Like many writers, though, Looshi seems to be flexing vocabulary and overwriting to show what he/she is capable of. That might impress an English professor and a writing community, but it’ll cost you readers, and they matter more. Your first tasks as a writer, depending on the intent/task, are to communicate and entertain, not to impress.

@Looshi Oh I know about trying too hard. You wouldn’t believe the amount of times I wrote and rewrote the beginning to Julia Caesar. I don’t think it even matches with the rest of the game. I was trying to be all descriptive, which isn’t my style at all. I hate writing description. I spent hours trying to craft that first few paragraphs and they still weren’t great. But as part of a greater whole I’m happy with them.

And you should be happy with what you’ve written too. I do actually use a thesaurus. I love thesaurus.com I’d be utterly lost without it.

I typed that before Looshi posted… see? He/she was trying to impress, and if you can write to impress, you can restrain yourself for a wider audience.

My criticism, as with anyone other person’s, can be dismissed entirely. The best part of this entire post so far, though? Looshi gracefully takes it without getting defensive; that’s a priceless trait. One day, we’ll be reading his/her novel.

@ADNox No, I didn’t mean that as a criticism against you. I was actually wondering which words were the difficult words. I hadn’t noticed any, I’d thought the words themselves were all rather common words, so I was surprised when you’d said it needed a thesaurus to understand.

… I used to give readers more credit, but then I facepalmed myself into near-daily headaches over how simple the vocabularies of English students at a high-ranked university were.

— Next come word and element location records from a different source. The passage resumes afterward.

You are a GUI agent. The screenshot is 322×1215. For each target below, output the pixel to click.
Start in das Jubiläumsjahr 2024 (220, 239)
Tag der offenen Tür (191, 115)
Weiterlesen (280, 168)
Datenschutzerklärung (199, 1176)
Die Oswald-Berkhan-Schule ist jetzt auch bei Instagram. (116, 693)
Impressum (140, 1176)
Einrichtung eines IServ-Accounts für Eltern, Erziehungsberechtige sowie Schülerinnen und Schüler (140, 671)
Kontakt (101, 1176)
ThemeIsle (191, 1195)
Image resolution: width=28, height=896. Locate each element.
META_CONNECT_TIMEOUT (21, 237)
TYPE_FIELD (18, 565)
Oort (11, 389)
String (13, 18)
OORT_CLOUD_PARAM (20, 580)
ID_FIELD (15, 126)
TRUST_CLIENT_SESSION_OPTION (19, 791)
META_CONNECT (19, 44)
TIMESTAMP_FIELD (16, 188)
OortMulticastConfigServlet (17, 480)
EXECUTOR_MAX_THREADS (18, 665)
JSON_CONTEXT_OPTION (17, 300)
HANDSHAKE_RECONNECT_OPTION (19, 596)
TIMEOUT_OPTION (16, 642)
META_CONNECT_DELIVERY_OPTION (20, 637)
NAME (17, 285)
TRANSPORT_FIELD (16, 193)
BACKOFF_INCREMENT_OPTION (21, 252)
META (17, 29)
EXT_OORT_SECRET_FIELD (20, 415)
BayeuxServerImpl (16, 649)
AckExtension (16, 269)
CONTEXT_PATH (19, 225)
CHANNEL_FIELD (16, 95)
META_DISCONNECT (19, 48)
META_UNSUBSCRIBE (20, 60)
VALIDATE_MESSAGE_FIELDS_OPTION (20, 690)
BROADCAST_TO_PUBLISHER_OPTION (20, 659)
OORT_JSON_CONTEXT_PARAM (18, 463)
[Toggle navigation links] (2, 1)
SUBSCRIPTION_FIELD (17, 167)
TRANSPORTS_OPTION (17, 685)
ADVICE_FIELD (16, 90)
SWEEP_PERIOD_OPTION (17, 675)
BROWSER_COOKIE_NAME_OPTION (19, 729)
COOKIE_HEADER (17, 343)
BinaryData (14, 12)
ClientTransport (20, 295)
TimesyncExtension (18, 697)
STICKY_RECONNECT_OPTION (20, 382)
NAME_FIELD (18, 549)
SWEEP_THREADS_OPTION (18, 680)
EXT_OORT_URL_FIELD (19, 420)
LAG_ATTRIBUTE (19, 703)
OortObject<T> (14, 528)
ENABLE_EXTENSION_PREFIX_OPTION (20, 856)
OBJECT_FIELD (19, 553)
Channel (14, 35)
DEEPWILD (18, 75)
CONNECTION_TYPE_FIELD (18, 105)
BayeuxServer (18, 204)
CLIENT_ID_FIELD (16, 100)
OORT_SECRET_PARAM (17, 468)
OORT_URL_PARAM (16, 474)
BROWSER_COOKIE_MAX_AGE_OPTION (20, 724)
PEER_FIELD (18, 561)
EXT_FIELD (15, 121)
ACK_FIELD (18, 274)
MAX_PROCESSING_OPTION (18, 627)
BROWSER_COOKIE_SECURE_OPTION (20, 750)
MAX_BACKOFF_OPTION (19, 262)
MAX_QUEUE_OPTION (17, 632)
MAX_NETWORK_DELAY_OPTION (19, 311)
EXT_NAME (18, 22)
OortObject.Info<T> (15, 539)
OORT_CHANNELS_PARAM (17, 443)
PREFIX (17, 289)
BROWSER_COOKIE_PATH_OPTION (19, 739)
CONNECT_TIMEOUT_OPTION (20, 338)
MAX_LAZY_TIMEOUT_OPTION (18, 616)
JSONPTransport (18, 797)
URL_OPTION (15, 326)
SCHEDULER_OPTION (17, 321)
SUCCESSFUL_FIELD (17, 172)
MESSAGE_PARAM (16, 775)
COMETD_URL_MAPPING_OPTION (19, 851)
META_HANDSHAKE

hey i know i am a noob but what @ADNox said about erasing the the down form the blood dripping thingy i think for me personally saying dripping DOWN will sound better it kinda makes it flow better either that or i am just a very weird reader and i find strange things better :stuck_out_tongue:

@ADnox
I don’t think you’re being harsh. I think you’re giving feedback. I did want to impress, but I also wanted to write what I wanted, first and foremost. I have a harsh inner critic, and that’s far harsher than whatever you could say haha. It’s all good. Part of it is my style however. I do read a lot of older fiction, and like giving the world around the protagonist it’s own character. But I will watch that, as well as my vocabulary. I honestly didn’t know I was using words out of the norm.

@Prototype
Yes, I do see the merit in that, and did not realize a how a simple thing could be redundant. :slight_smile:

Another tip I found helped me a lot: remove connecting words like ‘and’ and ‘as’ whenever possible. The reader will still process details/images with the same clarity, but the writing flows better and it can quicken the reader’s sense of urgency.

The above isn’t for Looshi, since he/she is already doing that (kudos!).

@Looshi

I, too, have a harsh inner critic, but I also have a near-masochistic longing for readers to give me brow-beating critiques. I want to know not only what they liked, but what they hated. Sadly, it rarely happens.

.

@ADnox I appreciate your critique, I really do. All I want for Doggone Days is to be the best that I can make it, and if that means having it tore apart and relearning how to write, then so be it! :slight_smile:

@Fairygodfeather

You told me literature is dead in another thread, yet you seem to have more faith in the average person’s vocabulary, and the need to not let words die by disuse. I suspect no one on this forum will have an issue with the excerpt as-written, but I’ve seen people stumble over words as simple as wan and inebriate.